> _Task to complete_
From the line that holds "http://www.gov.kr/portal/rcvfvrSvc/dtlEx/439000000830 (498, 328)" to the last line below, retype everything exactly and nothing else; omit pictures.

> _The data_
◇ ◇ ◇ ◇ ◇
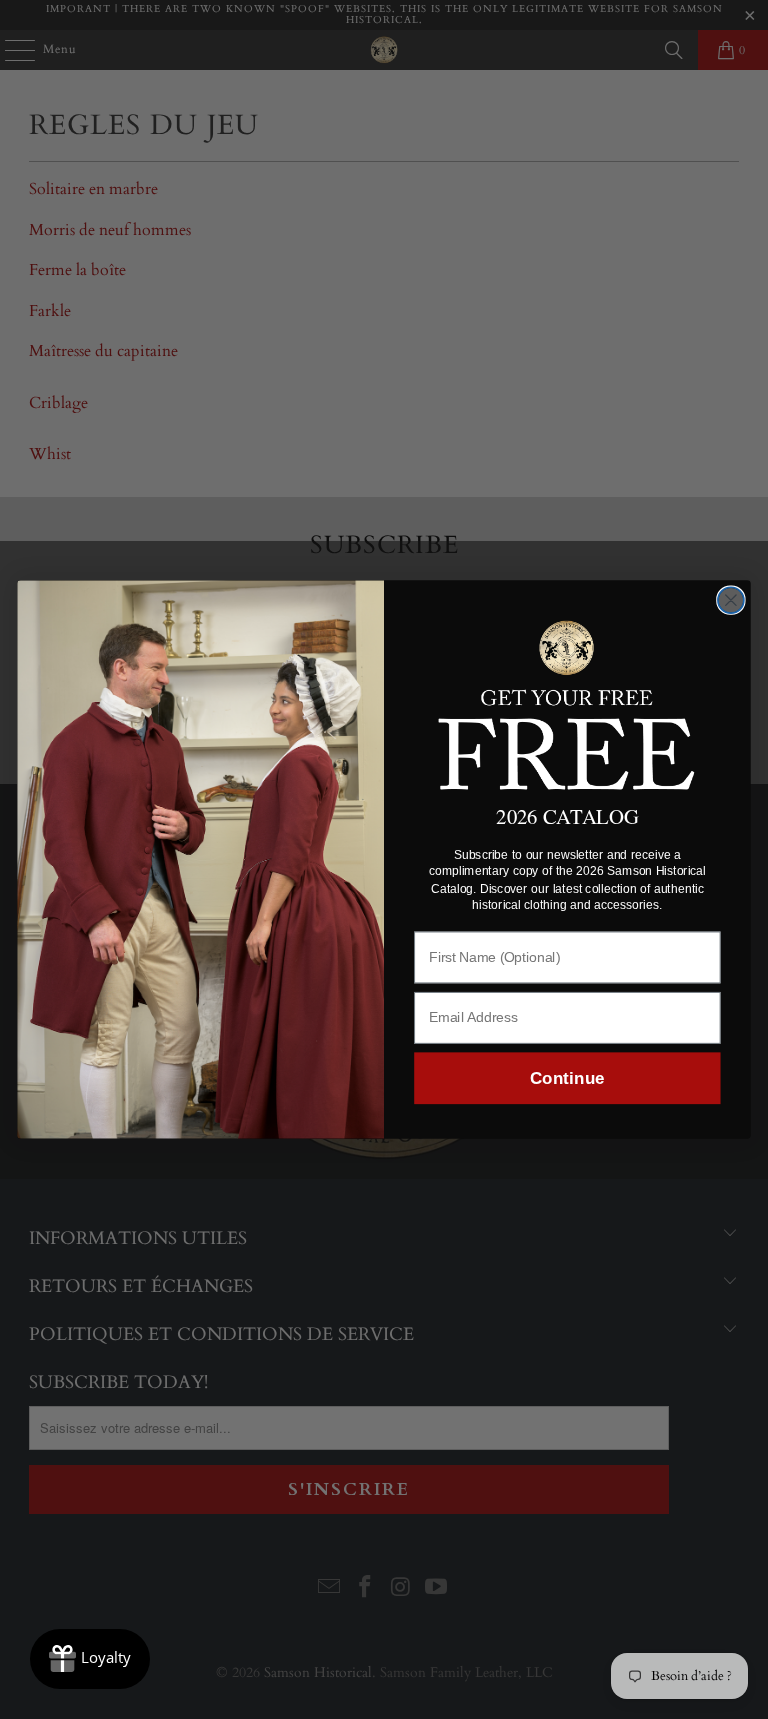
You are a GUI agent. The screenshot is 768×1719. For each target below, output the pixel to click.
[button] (567, 702)
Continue (567, 1078)
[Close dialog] (731, 600)
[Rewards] (90, 1659)
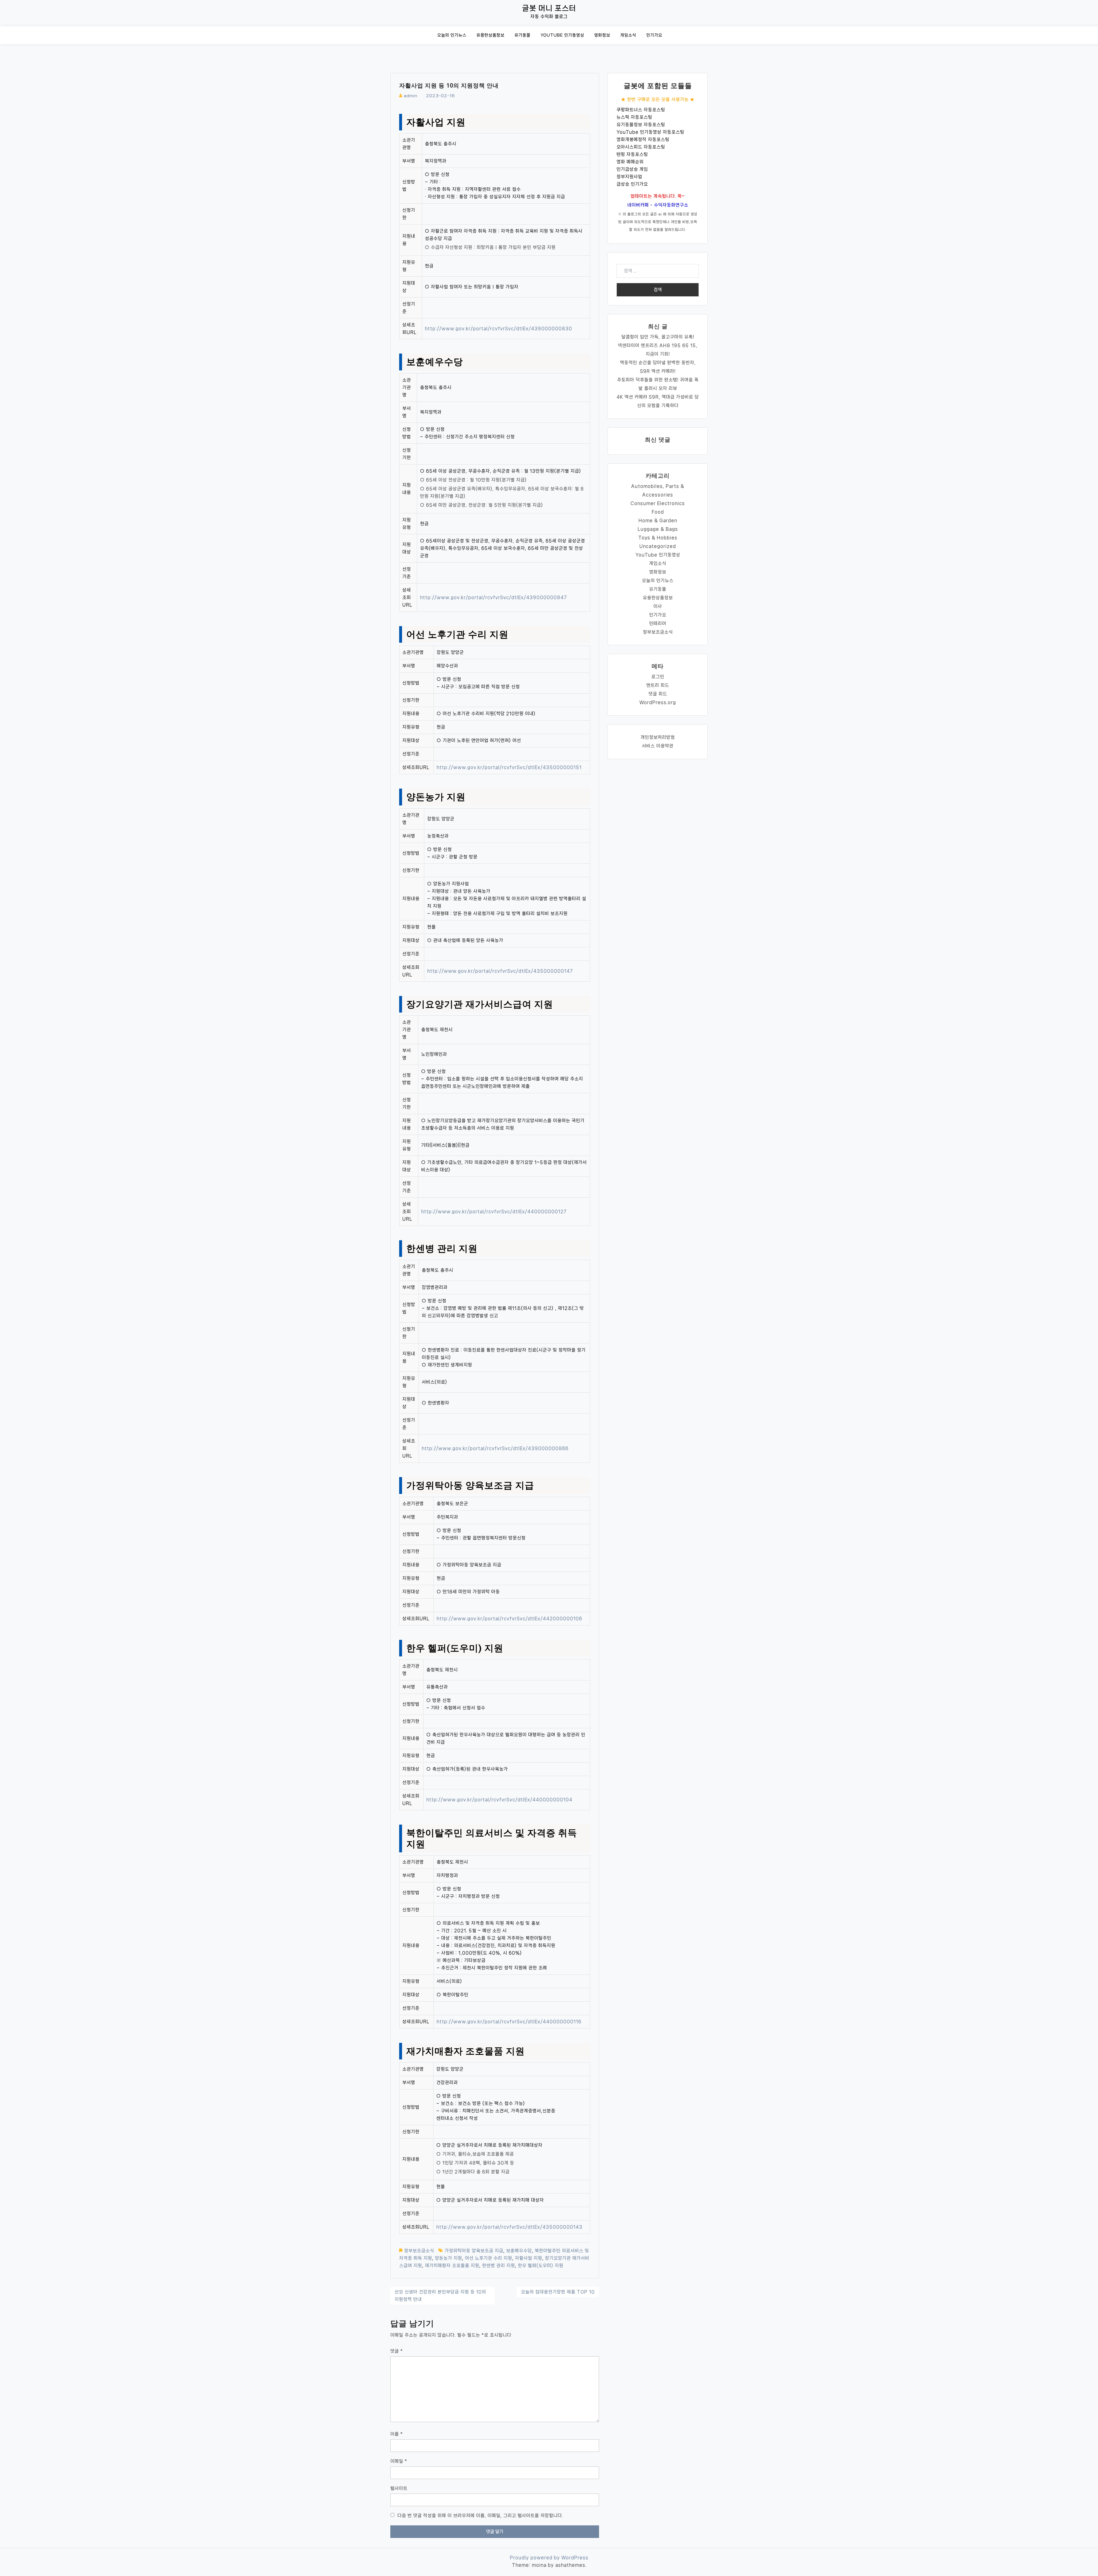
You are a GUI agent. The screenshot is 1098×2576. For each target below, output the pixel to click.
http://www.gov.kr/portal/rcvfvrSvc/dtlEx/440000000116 (509, 2021)
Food (658, 511)
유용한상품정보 (490, 35)
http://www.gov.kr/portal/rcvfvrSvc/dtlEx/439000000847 (493, 597)
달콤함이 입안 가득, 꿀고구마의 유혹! (657, 336)
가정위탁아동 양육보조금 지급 (474, 2250)
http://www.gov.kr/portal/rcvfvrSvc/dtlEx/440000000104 (499, 1799)
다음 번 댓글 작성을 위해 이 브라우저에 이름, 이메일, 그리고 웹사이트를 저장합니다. (480, 2515)
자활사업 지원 (528, 2258)
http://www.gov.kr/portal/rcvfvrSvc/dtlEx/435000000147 (500, 971)
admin (410, 96)
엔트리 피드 (657, 685)
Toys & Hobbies (657, 537)
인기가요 (654, 35)
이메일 (398, 2461)
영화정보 (602, 35)
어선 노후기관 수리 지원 (488, 2258)
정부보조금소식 (419, 2250)
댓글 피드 (658, 693)
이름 (396, 2434)
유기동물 (522, 35)
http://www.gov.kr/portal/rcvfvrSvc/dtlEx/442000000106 (509, 1618)
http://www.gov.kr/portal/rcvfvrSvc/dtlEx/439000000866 (495, 1448)
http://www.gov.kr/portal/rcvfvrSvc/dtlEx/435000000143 (509, 2226)
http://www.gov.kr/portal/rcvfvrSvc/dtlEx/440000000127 (494, 1211)
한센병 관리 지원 (498, 2265)
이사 (657, 606)
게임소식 (628, 35)
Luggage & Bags (658, 529)
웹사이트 (398, 2488)
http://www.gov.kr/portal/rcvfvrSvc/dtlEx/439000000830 (498, 328)
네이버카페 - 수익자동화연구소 (657, 205)
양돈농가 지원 (448, 2258)
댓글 (396, 2351)
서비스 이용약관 (657, 745)
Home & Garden (657, 520)
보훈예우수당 (519, 2250)
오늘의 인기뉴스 (451, 35)
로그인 (657, 676)
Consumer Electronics (657, 503)
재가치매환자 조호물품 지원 (452, 2265)
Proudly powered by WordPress (549, 2557)
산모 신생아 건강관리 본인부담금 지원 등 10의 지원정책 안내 (440, 2295)
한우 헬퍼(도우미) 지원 (540, 2265)
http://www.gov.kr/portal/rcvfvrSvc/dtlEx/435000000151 (509, 767)
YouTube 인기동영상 (562, 35)
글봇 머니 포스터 (549, 8)
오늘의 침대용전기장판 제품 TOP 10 (558, 2291)
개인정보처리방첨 (657, 737)
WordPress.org (657, 702)
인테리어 (657, 623)
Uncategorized (657, 546)
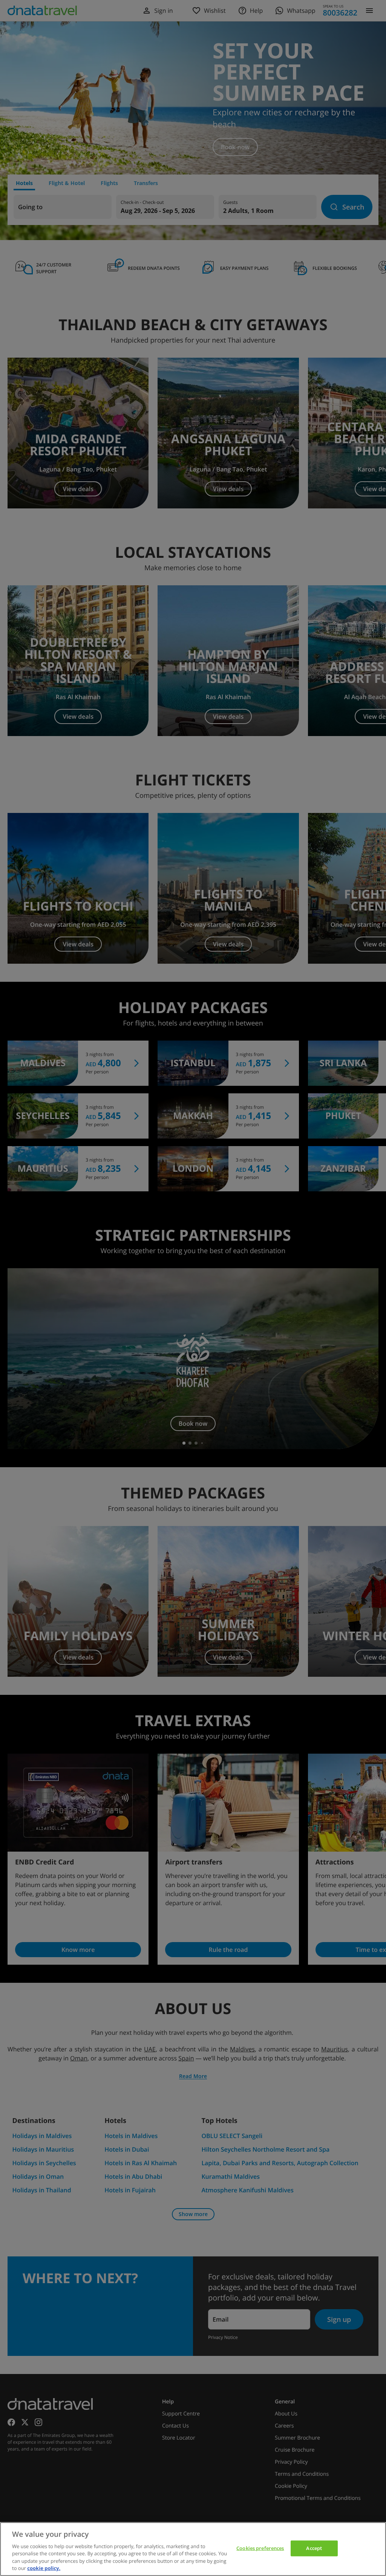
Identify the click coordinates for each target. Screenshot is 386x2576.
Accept (314, 2548)
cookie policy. (43, 2568)
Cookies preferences (260, 2548)
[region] (193, 2549)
◇ ◇ ◇ ◇ ◇
> _Your response_
http://www.gov.kr/portal/rcvfvrSvc/dtlEx/439000000830 (498, 328)
네이버카페 - 수익자동화연구소 (657, 205)
양돈농가 지원 (448, 2258)
댓글 (396, 2351)
서비스 이용약관 (657, 745)
Home & Garden (657, 520)
보훈예우수당 (519, 2250)
오늘의 인기뉴스 (451, 35)
로그인 (657, 676)
Consumer Electronics (657, 503)
재가치매환자 조호물품 지원 (452, 2265)
Proudly powered by WordPress (549, 2557)
산모 신생아 건강관리 본인부담금 지원 등 10의 지원정책 안내 (440, 2295)
한우 헬퍼(도우미) 지원 (540, 2265)
http://www.gov.kr/portal/rcvfvrSvc/dtlEx/435000000151 (509, 767)
YouTube 인기동영상 (562, 35)
글봇 머니 포스터 (549, 8)
오늘의 침대용전기장판 제품 TOP 10 (558, 2291)
개인정보처리방첨 (657, 737)
WordPress.org (657, 702)
인테리어 (657, 623)
Uncategorized (657, 546)
Identify the click coordinates for each target. Screenshot is 386x2576.
Accept (314, 2548)
cookie policy. (43, 2568)
Cookies preferences (260, 2548)
[region] (193, 2549)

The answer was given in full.